El "Hard Bop" en su más vibrante expresión

Por el local del Birdland, en Manhattan pasaron los más importantes músicos del jazz moderno, desde 1948 en adelante.

Art Blaker (1919-1990) ya tenía un sobresaliente currículum cuando en 1954 creó el grupo. En poco tiempo lo impuso como sinónimo de auténtico jazz. Hasta sus últimos días, por más que cambiaran las escuelas, los etilos, las fusiones y la tecnología, mantuvo una coherencia estilística soberbia y casi todos los que tocaron bajo su mando fueron después grandes personalidades.

En esa fecha dirigía a cinco relevantes figuras: Freddie Hubard, el solista más destacado con su chispeante trompeta; Curtis Fuller, recio trombonista de la escuela de Jay Jay Johnson; Wayne Shorter, original solista de saxo tenor y compositor que al año siguiente sería contratado por Miles Davis; el inspirado pianista Cedar Walton y el vigoroso contrabajista Reggie Workman.

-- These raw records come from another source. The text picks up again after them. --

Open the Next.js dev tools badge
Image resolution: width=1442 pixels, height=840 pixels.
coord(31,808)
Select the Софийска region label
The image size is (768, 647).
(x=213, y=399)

Cuando un jazzófilo se enfrenta a un disco de Blakey, ya sabe que va a escuchar un «hard bop» fogoso, extrovertido, impelente y de un polirritmo fuertemente marcado. Salvo la balada «I Didn’t Know What Time It Was», de Rodgers y Hart, los restantes títulos son explosivos, con solos autoritarios y metronómica batería del director poniendo orden con su potente percusión.

No debía haber espectadores distraídos esa noche en el Birdland. Esos restantes títulos son todos obras de los Messengers: «Ugetsu» es de Walton, «Time Off» y «The High Priest» (dedicado a Thelonious Monk) de Fuller. Los demás son de Shorter y confirman al brillante autor que se estaba convirtiendo en uno de los creadores más atendibles del jazz de los años 60 y 70.

Ugetsu: Art Blakey’s Jazz Mesengers at Burdland. Riverside Ojccd-090-2. En Parsifal, 23 dólares.